In this case study, the authors reported the experience of training on scientific evidence in health for 36 of Botswana’s 54 elected parliamentarians. The training took place in two sessions (one theoretical and one practical workshop). It addressed the following topics: (i) initial concepts about scientific evidence (clinical trials, randomization, statistical significance, number needed to treat and bias) and the importance of control or comparators when evaluating the effects of interventions, (ii) how biases can distort results and reports, (iii) importance of evaluating the impact on public health and not just on individual health. The short-term qualitative assessment showed that:

• feedback from Botswana parliamentarians were very favourable: they requested additional sessions to address the topics in more detail, and that training be offered to other decision-makers

• after the training, one of the parliamentarians reported that the debate on updating the national human immunodeficiency virus (HIV) policy was more detailed and focused on evidence

Inclusion of stakeholders in the working group for preparing comparative effectiveness summaries

[Balshem, 2011] [70]

In this case study, the authors presented the process and results of including stakeholders (including managers) in preparing the summary ‘Medications to reduce the risk of primary breast cancer in women’. Stakeholders suggested that the conclusions of the summaries go beyond just saying that the evidence is insufficient and that further studies are needed.
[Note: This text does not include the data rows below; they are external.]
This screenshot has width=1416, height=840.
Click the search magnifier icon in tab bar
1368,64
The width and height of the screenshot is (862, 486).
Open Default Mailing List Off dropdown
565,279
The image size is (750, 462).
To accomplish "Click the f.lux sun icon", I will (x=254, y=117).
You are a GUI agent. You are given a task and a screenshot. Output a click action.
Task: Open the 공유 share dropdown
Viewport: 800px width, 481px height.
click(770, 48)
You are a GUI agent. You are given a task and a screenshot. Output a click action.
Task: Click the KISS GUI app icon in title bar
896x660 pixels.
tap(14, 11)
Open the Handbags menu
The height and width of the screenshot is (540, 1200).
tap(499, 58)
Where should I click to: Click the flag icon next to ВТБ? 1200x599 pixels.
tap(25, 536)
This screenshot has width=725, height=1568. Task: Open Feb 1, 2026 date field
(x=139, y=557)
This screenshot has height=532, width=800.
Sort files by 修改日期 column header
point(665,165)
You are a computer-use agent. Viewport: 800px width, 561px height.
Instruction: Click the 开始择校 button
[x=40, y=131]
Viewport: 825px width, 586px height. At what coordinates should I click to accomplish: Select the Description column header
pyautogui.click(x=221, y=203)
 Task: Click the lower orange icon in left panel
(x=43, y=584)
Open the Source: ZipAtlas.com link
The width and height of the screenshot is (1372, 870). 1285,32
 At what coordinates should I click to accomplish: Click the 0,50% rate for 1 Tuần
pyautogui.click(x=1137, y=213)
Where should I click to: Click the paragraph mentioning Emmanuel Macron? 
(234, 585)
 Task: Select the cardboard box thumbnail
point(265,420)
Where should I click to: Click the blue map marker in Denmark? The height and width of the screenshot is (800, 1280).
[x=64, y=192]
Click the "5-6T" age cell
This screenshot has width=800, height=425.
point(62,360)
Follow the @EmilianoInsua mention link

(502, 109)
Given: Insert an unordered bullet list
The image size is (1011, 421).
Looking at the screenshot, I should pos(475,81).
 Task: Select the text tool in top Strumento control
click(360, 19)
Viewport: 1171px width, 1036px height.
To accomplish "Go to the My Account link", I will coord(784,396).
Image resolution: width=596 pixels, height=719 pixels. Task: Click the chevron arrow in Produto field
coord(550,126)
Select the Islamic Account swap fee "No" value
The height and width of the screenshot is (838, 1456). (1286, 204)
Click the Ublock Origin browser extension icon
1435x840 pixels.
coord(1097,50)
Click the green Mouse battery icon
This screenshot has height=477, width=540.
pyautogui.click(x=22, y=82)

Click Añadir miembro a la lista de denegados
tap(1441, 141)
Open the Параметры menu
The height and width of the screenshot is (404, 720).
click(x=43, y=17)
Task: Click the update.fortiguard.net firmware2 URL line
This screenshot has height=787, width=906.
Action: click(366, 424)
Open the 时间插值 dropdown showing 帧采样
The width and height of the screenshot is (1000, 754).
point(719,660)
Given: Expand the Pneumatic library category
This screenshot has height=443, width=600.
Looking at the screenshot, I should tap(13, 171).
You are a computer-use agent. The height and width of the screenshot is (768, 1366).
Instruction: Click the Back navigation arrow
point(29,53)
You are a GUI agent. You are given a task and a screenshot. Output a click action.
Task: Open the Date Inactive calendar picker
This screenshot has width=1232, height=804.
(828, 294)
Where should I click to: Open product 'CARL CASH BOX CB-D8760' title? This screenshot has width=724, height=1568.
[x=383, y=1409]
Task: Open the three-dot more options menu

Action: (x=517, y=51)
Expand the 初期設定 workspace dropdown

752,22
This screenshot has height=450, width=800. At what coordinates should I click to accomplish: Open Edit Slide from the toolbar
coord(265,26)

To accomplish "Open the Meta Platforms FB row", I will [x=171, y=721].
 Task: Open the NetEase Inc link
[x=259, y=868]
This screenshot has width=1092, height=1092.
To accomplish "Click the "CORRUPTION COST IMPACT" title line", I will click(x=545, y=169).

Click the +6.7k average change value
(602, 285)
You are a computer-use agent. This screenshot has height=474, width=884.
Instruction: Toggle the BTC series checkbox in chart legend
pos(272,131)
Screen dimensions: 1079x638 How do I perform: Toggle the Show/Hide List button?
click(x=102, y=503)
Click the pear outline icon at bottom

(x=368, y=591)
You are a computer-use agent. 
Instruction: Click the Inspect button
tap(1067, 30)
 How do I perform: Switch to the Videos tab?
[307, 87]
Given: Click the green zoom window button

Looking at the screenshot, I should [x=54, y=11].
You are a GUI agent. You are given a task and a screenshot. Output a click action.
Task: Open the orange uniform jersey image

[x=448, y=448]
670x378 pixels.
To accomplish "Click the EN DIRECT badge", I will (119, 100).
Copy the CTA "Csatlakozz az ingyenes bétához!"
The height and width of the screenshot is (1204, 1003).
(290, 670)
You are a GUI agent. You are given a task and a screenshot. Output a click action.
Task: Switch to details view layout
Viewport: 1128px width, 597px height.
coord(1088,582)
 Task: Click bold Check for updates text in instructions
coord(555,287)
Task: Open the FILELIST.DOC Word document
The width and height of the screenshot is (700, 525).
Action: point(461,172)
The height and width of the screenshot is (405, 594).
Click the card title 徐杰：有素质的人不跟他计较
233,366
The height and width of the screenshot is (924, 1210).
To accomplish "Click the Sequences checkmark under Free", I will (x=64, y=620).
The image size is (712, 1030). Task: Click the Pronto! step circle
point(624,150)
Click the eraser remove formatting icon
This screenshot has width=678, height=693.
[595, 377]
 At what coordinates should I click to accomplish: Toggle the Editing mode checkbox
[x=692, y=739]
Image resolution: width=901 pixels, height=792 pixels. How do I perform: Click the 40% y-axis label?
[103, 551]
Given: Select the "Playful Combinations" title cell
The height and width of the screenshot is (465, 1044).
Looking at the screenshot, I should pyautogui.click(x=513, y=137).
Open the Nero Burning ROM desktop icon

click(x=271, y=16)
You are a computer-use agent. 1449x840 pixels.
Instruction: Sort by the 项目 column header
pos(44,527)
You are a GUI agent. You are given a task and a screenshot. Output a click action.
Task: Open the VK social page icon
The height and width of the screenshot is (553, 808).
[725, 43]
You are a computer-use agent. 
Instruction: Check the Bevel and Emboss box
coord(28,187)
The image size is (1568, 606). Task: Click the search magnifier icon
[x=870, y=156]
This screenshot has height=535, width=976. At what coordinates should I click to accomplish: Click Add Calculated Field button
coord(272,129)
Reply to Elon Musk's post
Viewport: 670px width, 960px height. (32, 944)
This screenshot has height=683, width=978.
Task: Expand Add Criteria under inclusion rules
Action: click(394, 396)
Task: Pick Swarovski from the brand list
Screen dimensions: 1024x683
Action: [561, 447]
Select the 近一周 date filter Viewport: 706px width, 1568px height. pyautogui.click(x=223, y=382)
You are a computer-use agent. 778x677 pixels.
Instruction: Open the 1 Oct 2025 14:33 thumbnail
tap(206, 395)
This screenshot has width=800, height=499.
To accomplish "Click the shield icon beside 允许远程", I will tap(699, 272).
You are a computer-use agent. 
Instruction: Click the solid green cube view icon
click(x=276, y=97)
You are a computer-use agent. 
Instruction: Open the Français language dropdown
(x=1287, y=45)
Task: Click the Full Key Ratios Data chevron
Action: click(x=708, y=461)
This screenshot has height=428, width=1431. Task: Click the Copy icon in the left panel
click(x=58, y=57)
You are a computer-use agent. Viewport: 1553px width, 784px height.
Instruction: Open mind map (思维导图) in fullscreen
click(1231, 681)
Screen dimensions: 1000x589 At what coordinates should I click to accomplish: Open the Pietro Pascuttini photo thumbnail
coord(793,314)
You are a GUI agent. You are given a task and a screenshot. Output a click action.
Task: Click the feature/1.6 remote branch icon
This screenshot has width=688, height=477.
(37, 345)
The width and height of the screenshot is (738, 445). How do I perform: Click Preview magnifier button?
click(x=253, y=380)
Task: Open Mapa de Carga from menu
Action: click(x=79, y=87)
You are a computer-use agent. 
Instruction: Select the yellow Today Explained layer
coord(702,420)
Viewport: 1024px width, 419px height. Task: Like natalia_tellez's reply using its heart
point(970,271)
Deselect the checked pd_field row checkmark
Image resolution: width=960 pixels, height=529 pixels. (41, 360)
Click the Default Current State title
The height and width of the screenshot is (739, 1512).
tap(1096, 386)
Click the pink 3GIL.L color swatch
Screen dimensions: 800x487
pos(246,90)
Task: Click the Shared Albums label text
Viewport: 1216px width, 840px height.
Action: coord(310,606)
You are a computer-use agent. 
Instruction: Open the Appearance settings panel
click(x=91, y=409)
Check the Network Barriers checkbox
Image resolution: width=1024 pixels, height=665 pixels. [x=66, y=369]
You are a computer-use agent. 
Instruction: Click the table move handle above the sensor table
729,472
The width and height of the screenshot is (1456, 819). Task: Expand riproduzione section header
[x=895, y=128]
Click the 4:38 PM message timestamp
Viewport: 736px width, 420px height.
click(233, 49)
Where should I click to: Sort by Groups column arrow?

Instead, stakeholders indicated that the following issues be addressed in the summaries:

• what evidence is available, and what can be learned from it?

• what evidence tells us when and if an intervention is safe/harmful and effective/ineffective for relevant clinical outcomes?

• what can we learn from the evidence from a study inferior to a randomized clinical trial?

• what can patient records tell us about the safety of a treatment?

• what evidence identifies the subpopulations most likely to benefit from its use?

• what kind of evidence is needed to assess short-term and long-term effectiveness?

• when is short-term evidence appropriate to be implemented?